> [GIVEN TASK 1]: Retype the part of the message on rounding errors from "Since we are" to "any special proof.".

══════

2015-09-22 Thread Ben Avison

On Mon, 21 Sep 2015 06:32:48 +0100, Siarhei Siamashka 
 wrote:

Since we are trying to justify the 8e extra safety margin removal in
the context of this patch, this is what I wanted to see explained in
the commit message. But maybe I'm just bad at math and it was perfectly
obvious to everyone else without any special proof.


I think it's just that if you've come on board since the old rounding
code was removed (as I have) it's hard to see why this would ever have
been a problem. If you express your P vector as a linear combination of
vectors

| frac(x_dst) |   | int(x_dst) |
| frac(y_dst) | + | int(y_dst) |
| 0x1 |   | 0  |

then it's clear that the first component is an invariant (0x8000, 0x8000,
0x1) irrespective of whether you reach P in a stepwise manner or not,
and that the other one uses only integers. Any integer multiplied by a
fixed-point number is a fixed-point number (of the same number of
fractional digits) without any rounding errors, so in the absence of any
intermediate rounding steps, the rounding error of the expression as a
whole is the same as the rounding error of the first component, and that
hasn't changed.

══════

> [GIVEN TASK 2]: Put the listing, from its first line to the line with "FAQ (326, 890)", into a Markdown table with the columns Nr and Line, and leave out any blank lines.

══════

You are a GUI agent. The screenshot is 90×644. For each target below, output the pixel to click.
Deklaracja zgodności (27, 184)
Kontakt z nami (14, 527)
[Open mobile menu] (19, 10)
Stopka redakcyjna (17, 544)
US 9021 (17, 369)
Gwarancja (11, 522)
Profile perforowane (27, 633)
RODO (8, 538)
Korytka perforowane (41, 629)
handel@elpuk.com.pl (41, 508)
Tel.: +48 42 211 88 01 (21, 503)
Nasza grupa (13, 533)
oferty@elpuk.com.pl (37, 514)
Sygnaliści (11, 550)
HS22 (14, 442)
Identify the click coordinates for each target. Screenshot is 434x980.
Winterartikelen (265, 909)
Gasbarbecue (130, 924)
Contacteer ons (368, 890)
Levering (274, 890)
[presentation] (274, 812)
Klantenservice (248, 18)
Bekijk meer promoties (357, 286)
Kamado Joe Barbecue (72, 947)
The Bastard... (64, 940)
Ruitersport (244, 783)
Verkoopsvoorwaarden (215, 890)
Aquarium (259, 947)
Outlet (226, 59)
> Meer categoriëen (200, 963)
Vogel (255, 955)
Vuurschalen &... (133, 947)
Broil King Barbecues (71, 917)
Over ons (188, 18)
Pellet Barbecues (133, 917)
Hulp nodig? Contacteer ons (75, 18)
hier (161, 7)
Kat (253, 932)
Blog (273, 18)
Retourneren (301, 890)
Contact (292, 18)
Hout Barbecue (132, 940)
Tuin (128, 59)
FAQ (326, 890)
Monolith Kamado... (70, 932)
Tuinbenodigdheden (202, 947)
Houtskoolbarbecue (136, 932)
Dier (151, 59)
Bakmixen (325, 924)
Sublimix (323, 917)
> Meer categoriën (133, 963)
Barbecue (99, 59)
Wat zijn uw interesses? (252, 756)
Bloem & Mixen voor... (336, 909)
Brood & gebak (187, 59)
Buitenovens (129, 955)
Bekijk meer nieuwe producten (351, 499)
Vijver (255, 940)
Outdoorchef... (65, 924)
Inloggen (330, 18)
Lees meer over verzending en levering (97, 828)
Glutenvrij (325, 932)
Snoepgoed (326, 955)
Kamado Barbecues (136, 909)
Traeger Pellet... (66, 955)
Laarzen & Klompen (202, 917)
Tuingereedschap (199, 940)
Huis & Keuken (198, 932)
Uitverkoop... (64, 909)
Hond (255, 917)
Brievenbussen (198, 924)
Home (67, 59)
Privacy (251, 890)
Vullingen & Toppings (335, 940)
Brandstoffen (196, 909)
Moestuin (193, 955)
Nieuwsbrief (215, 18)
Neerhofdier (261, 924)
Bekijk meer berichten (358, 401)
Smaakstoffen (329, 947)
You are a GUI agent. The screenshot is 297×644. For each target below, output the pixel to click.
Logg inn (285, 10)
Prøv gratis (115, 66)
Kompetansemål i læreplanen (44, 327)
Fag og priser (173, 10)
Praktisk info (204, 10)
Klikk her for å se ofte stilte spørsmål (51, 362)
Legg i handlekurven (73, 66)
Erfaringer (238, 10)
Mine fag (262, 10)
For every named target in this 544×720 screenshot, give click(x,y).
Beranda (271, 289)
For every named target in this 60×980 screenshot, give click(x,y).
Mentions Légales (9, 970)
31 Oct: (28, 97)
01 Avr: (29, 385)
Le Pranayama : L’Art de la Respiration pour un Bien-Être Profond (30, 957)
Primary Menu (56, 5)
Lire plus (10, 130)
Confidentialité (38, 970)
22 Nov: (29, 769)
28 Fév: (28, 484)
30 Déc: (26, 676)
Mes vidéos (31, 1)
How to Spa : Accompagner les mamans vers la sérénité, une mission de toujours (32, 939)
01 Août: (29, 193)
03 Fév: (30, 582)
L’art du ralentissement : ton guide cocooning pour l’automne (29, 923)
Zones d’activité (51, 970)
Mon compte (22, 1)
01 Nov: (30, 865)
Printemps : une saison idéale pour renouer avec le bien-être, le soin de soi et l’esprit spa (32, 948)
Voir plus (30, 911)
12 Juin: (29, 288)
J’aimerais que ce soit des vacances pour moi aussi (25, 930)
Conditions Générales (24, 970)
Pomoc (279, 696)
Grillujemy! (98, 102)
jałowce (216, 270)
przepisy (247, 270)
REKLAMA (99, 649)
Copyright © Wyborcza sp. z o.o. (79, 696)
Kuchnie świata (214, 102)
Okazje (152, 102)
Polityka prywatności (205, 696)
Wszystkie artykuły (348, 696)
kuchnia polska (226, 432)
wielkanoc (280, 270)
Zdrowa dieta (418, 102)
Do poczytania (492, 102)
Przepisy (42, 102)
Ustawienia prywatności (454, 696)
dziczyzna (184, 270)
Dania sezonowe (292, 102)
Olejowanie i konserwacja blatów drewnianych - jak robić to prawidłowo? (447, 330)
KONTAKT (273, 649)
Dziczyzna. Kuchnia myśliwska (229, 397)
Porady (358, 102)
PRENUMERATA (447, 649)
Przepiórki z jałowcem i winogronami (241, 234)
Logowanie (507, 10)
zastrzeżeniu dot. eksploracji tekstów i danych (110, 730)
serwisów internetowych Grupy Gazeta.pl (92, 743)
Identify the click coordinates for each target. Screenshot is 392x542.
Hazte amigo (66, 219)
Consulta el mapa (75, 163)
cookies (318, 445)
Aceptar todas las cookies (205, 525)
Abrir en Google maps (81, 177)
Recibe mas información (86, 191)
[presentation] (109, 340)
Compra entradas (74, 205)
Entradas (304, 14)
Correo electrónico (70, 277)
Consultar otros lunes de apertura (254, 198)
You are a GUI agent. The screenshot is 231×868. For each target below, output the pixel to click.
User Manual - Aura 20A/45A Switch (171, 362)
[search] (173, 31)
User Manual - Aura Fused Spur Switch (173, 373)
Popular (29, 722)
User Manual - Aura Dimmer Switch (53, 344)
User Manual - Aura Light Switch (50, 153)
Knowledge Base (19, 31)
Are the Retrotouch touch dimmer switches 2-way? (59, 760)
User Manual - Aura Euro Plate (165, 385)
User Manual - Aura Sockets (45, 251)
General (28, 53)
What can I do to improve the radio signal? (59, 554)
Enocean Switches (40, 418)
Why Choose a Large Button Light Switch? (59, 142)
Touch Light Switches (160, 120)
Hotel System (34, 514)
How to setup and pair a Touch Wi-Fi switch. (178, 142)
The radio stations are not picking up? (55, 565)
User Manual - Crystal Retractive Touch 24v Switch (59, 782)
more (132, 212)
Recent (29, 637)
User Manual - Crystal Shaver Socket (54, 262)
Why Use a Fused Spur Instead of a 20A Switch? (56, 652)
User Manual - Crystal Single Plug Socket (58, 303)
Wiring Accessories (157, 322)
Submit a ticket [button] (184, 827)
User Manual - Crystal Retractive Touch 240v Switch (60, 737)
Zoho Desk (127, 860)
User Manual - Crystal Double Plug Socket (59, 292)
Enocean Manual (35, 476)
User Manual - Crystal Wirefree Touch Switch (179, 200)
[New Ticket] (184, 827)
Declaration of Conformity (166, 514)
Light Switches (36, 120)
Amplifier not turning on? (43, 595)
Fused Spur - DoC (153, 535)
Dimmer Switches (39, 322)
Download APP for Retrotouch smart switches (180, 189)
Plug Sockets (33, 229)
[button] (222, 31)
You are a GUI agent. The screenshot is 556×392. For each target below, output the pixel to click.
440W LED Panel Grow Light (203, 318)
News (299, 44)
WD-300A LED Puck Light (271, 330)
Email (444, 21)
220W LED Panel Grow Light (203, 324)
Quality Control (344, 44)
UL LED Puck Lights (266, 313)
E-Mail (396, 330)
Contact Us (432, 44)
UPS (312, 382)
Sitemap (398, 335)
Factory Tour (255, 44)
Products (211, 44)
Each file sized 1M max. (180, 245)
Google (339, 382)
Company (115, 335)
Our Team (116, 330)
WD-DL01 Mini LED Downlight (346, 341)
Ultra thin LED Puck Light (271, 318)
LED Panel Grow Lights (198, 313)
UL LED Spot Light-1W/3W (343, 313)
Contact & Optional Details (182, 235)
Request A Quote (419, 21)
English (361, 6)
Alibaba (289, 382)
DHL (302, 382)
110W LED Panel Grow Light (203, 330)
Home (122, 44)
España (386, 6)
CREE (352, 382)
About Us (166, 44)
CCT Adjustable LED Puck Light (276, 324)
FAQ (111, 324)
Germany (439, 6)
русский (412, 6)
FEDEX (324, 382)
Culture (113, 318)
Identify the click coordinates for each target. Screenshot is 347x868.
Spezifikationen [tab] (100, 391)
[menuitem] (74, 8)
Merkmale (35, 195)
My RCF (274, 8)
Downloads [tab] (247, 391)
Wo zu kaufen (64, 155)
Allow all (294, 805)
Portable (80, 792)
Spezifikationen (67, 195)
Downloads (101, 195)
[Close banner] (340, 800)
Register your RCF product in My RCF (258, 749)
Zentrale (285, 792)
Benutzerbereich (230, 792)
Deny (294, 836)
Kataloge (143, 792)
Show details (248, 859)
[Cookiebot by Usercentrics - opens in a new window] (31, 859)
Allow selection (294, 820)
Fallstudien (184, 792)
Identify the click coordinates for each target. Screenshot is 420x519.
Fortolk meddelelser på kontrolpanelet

══════

> [TASK RESULT 1]:
Since we are trying to justify the 8e extra safety margin removal in
the context of this patch, this is what I wanted to see explained in
the commit message. But maybe I'm just bad at math and it was perfectly
obvious to everyone else without any special proof.

> [TASK RESULT 2]:
| Nr | Line |
|---|---|
| 1 | You are a GUI agent. The screenshot is 90×644. For each target below, output the pixel to click. |
| 2 | Deklaracja zgodności (27, 184) |
| 3 | Kontakt z nami (14, 527) |
| 4 | [Open mobile menu] (19, 10) |
| 5 | Stopka redakcyjna (17, 544) |
| 6 | US 9021 (17, 369) |
| 7 | Gwarancja (11, 522) |
| 8 | Profile perforowane (27, 633) |
| 9 | RODO (8, 538) |
| 10 | Korytka perforowane (41, 629) |
| 11 | handel@elpuk.com.pl (41, 508) |
| 12 | Tel.: +48 42 211 88 01 (21, 503) |
| 13 | Nasza grupa (13, 533) |
| 14 | oferty@elpuk.com.pl (37, 514) |
| 15 | Sygnaliści (11, 550) |
| 16 | HS22 (14, 442) |
| 17 | Identify the click coordinates for each target. Screenshot is 434x980. |
| 18 | Winterartikelen (265, 909) |
| 19 | Gasbarbecue (130, 924) |
| 20 | Contacteer ons (368, 890) |
| 21 | Levering (274, 890) |
| 22 | [presentation] (274, 812) |
| 23 | Klantenservice (248, 18) |
| 24 | Bekijk meer promoties (357, 286) |
| 25 | Kamado Joe Barbecue (72, 947) |
| 26 | The Bastard... (64, 940) |
| 27 | Ruitersport (244, 783) |
| 28 | Verkoopsvoorwaarden (215, 890) |
| 29 | Aquarium (259, 947) |
| 30 | Outlet (226, 59) |
| 31 | > Meer categoriëen (200, 963) |
| 32 | Vogel (255, 955) |
| 33 | Vuurschalen &... (133, 947) |
| 34 | Broil King Barbecues (71, 917) |
| 35 | Over ons (188, 18) |
| 36 | Pellet Barbecues (133, 917) |
| 37 | Hulp nodig? Contacteer ons (75, 18) |
| 38 | hier (161, 7) |
| 39 | Kat (253, 932) |
| 40 | Blog (273, 18) |
| 41 | Retourneren (301, 890) |
| 42 | Contact (292, 18) |
| 43 | Hout Barbecue (132, 940) |
| 44 | Tuin (128, 59) |
| 45 | FAQ (326, 890) |